On Sunday, Boeing unveiled its first 787 Dreamliner at the company’s final assembly plant in Everett, Washington. With former NBC News anchor Tom Brokaw hosting the festivities, Boeing broadcasted and webcasted the event in nine languages to more than 45 countries.
Boeing Commercial Airplanes VP and GM Mike Bair made an important remark for those of us interested in collaboration: "I am so proud of the men and women of Boeing and of our partner employees in the 70 companies that have brought this airplane to the passengers of the world."
Bair’s reference to “partner employees” is significant in that Boeing is moving away from designing and manufacturing planes by itself. Instead the company is becoming a large-scale systems integrator and collaborating with global partners to produce the 787 Dreamliner and other planes.
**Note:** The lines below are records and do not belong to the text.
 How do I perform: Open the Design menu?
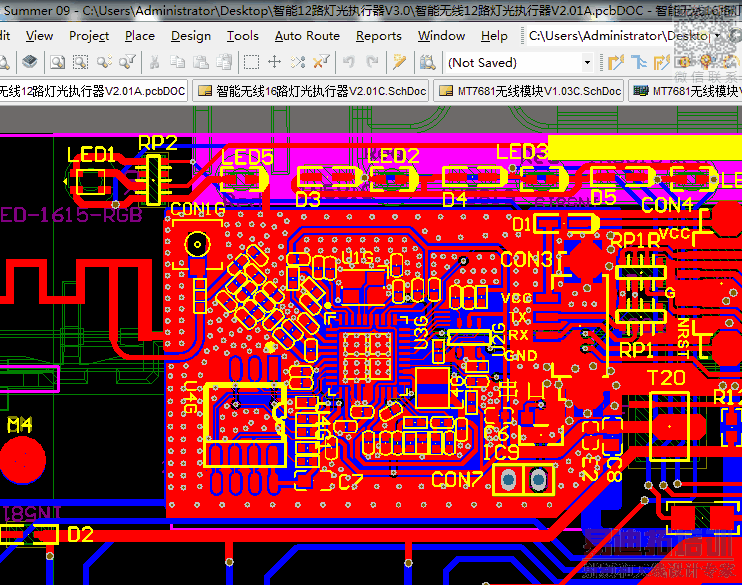pyautogui.click(x=191, y=36)
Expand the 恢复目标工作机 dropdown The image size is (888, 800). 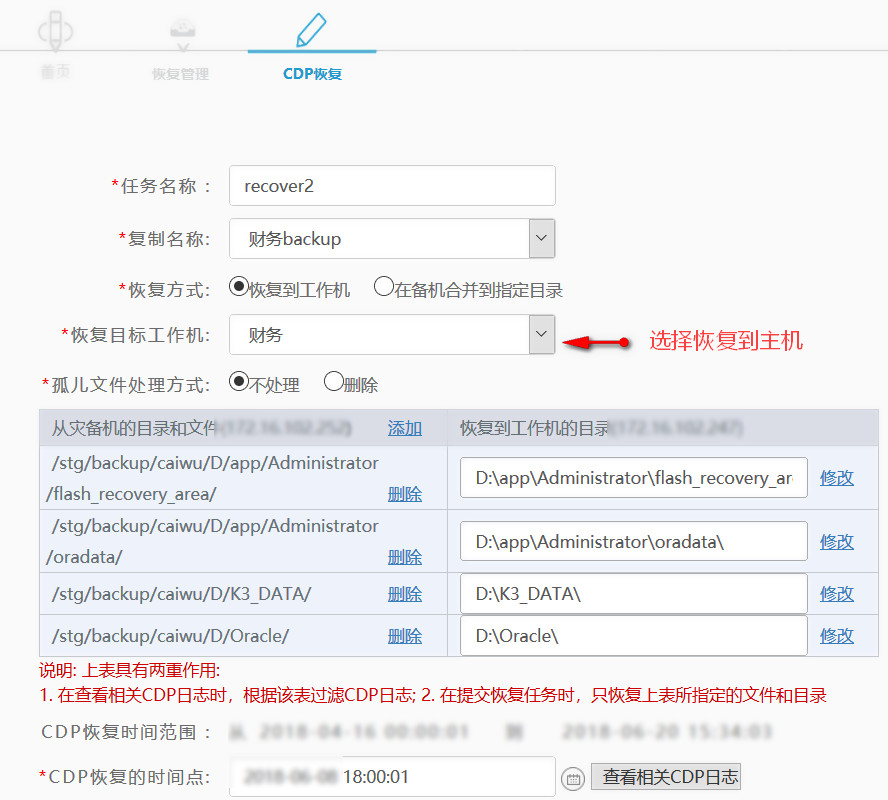541,334
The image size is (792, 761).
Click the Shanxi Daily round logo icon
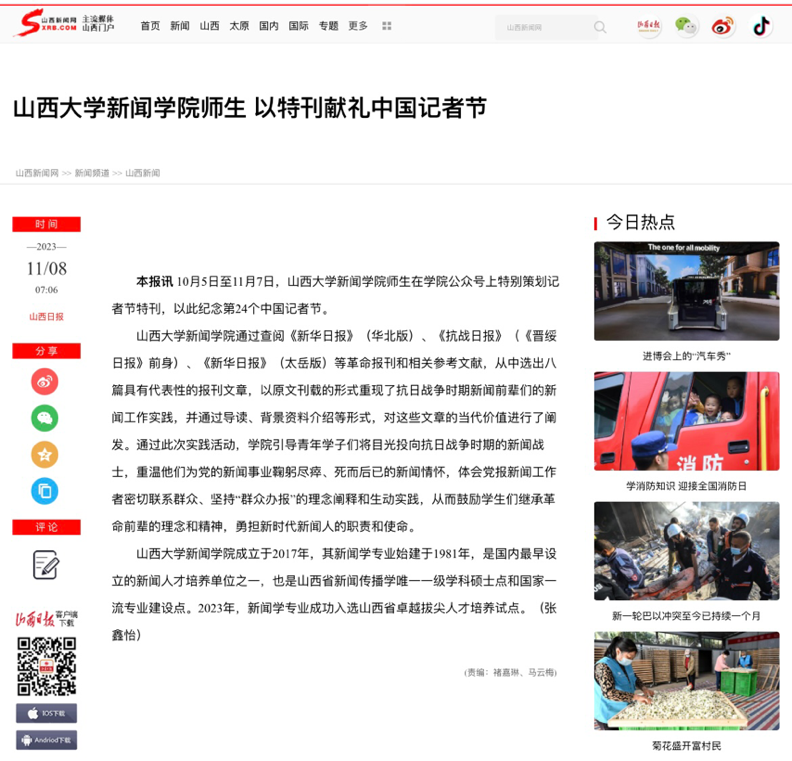649,26
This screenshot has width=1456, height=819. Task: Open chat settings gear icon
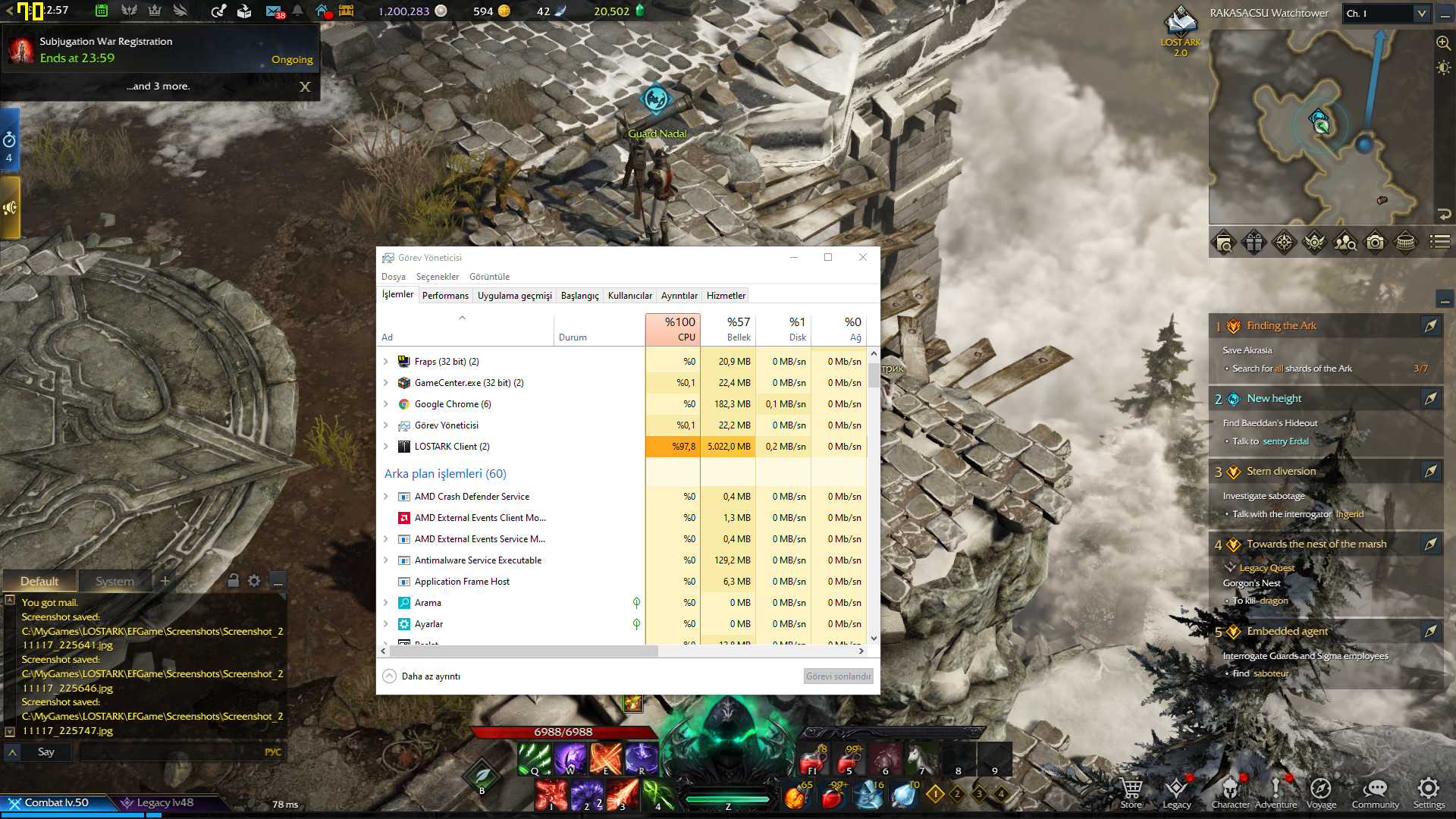[x=254, y=581]
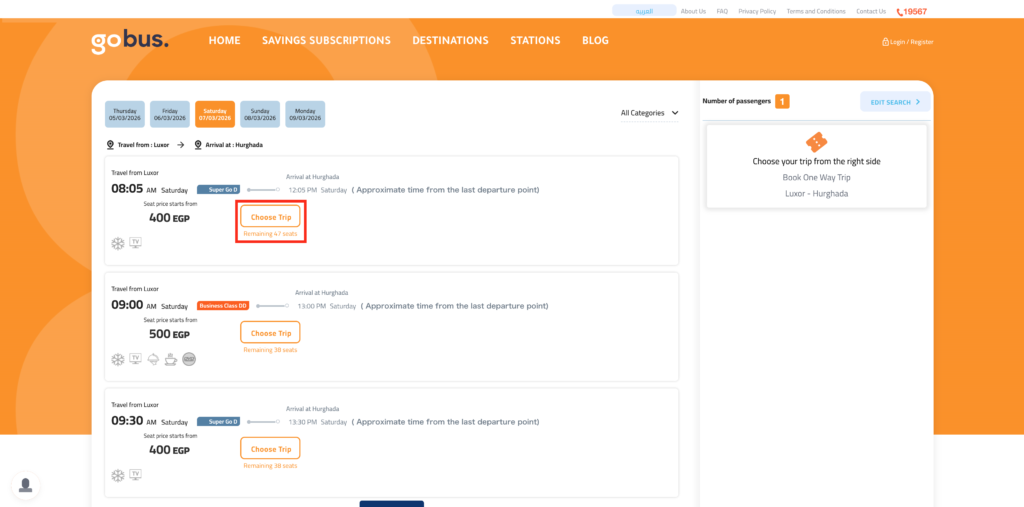
Task: Open the Savings Subscriptions menu
Action: (x=326, y=41)
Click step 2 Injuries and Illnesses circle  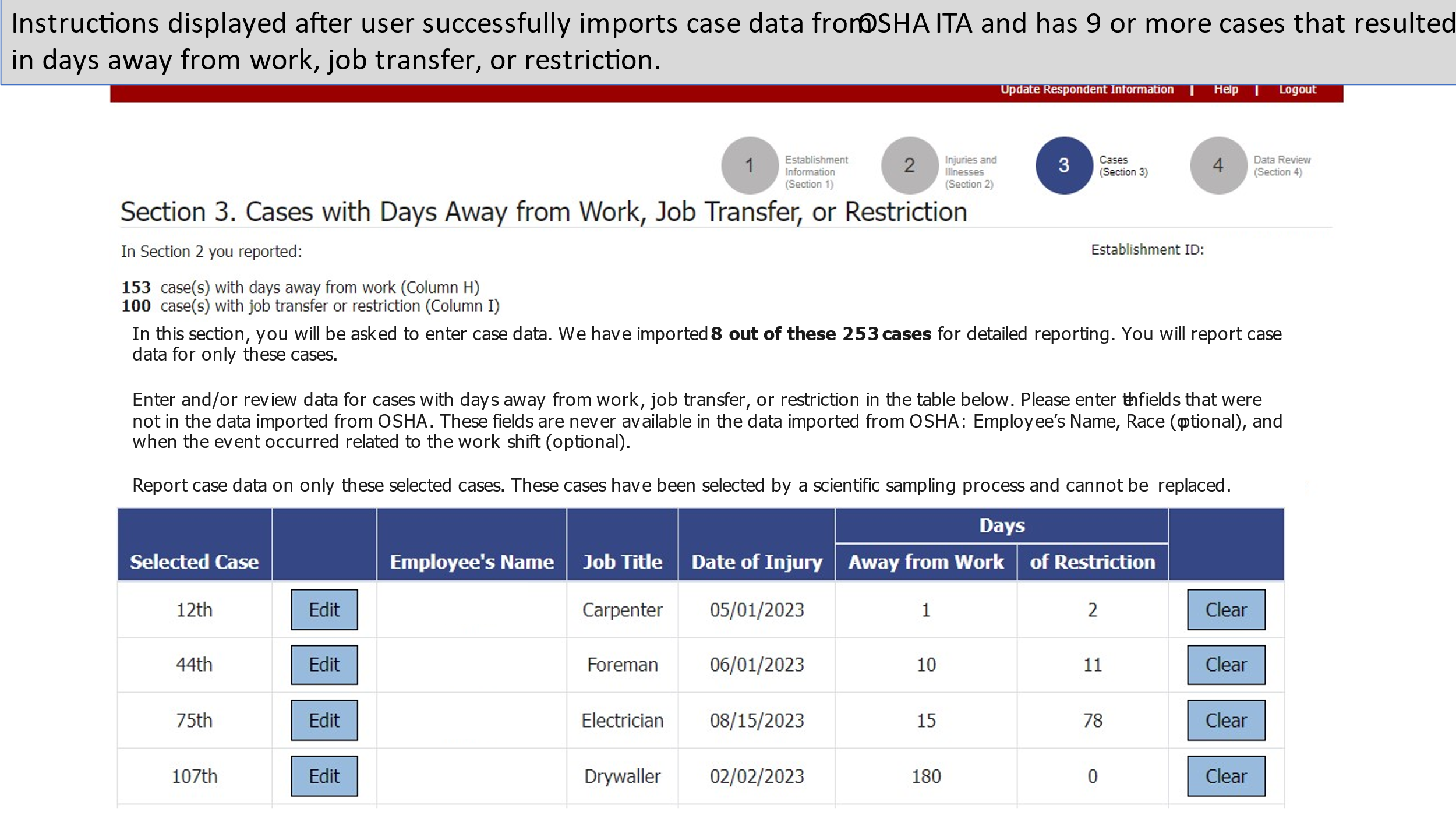pos(909,165)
In The Culture of Collaboration book, I describe the 3 levels of collaboration at Boeing and how CIO Scott Griffin and Sergey Kravchenko, president of Boeing Russia, worked together to create a real-time collaborative design environment and the culture to support it. The environment, culture and tools that Griffin and Kravchenko have implemented have helped create a more efficient and profitable business model for Boeing.
The book uses Boeing as a model for the global collaborative enterprise (GCE), which I define as “a collection of interdependent companies that engage in shared creation of value, often in real time.” The partner employees to which Mike Bair refers are the collaborators who comprise Boeing’s GCE. While more and more companies are collaborating internally, very few are in the same league with Boeing when it comes to collaborating with business partners.